==== Supplied records ====

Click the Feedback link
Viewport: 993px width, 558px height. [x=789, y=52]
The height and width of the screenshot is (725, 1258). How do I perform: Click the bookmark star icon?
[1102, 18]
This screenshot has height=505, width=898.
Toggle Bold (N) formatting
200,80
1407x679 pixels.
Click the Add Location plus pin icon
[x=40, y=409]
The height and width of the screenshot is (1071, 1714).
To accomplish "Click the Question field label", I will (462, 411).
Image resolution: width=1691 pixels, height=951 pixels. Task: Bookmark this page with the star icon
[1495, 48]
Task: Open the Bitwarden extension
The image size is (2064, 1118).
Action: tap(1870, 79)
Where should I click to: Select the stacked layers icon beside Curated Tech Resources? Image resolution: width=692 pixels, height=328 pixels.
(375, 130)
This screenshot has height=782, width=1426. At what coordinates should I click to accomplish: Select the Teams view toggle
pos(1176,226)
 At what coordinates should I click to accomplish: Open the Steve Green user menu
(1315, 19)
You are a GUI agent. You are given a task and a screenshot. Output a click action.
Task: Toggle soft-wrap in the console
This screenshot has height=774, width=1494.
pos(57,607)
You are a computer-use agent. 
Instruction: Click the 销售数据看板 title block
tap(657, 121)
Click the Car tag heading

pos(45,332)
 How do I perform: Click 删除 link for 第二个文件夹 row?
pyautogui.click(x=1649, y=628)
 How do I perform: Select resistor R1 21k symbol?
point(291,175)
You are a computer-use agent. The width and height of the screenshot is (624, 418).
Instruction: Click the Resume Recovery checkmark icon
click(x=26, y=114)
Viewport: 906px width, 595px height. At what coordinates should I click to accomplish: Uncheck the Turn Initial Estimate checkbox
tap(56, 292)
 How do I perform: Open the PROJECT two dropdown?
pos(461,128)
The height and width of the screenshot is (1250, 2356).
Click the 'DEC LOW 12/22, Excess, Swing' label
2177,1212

====

■ Assigned task
All of the data above must be retyped exactly.

■ Response
Click the Feedback link
Viewport: 993px width, 558px height. [x=789, y=52]
The height and width of the screenshot is (725, 1258). How do I perform: Click the bookmark star icon?
[1102, 18]
This screenshot has height=505, width=898.
Toggle Bold (N) formatting
200,80
1407x679 pixels.
Click the Add Location plus pin icon
[x=40, y=409]
The height and width of the screenshot is (1071, 1714).
To accomplish "Click the Question field label", I will (462, 411).
Image resolution: width=1691 pixels, height=951 pixels. Task: Bookmark this page with the star icon
[1495, 48]
Task: Open the Bitwarden extension
The image size is (2064, 1118).
Action: tap(1870, 79)
Where should I click to: Select the stacked layers icon beside Curated Tech Resources? Image resolution: width=692 pixels, height=328 pixels.
(375, 130)
This screenshot has height=782, width=1426. At what coordinates should I click to accomplish: Select the Teams view toggle
pos(1176,226)
 At what coordinates should I click to accomplish: Open the Steve Green user menu
(1315, 19)
You are a GUI agent. You are given a task and a screenshot. Output a click action.
Task: Toggle soft-wrap in the console
This screenshot has height=774, width=1494.
pos(57,607)
You are a computer-use agent. 
Instruction: Click the 销售数据看板 title block
tap(657, 121)
Click the Car tag heading

pos(45,332)
 How do I perform: Click 删除 link for 第二个文件夹 row?
pyautogui.click(x=1649, y=628)
 How do I perform: Select resistor R1 21k symbol?
point(291,175)
You are a computer-use agent. The width and height of the screenshot is (624, 418).
Instruction: Click the Resume Recovery checkmark icon
click(x=26, y=114)
Viewport: 906px width, 595px height. At what coordinates should I click to accomplish: Uncheck the Turn Initial Estimate checkbox
tap(56, 292)
 How do I perform: Open the PROJECT two dropdown?
pos(461,128)
The height and width of the screenshot is (1250, 2356).
Click the 'DEC LOW 12/22, Excess, Swing' label
2177,1212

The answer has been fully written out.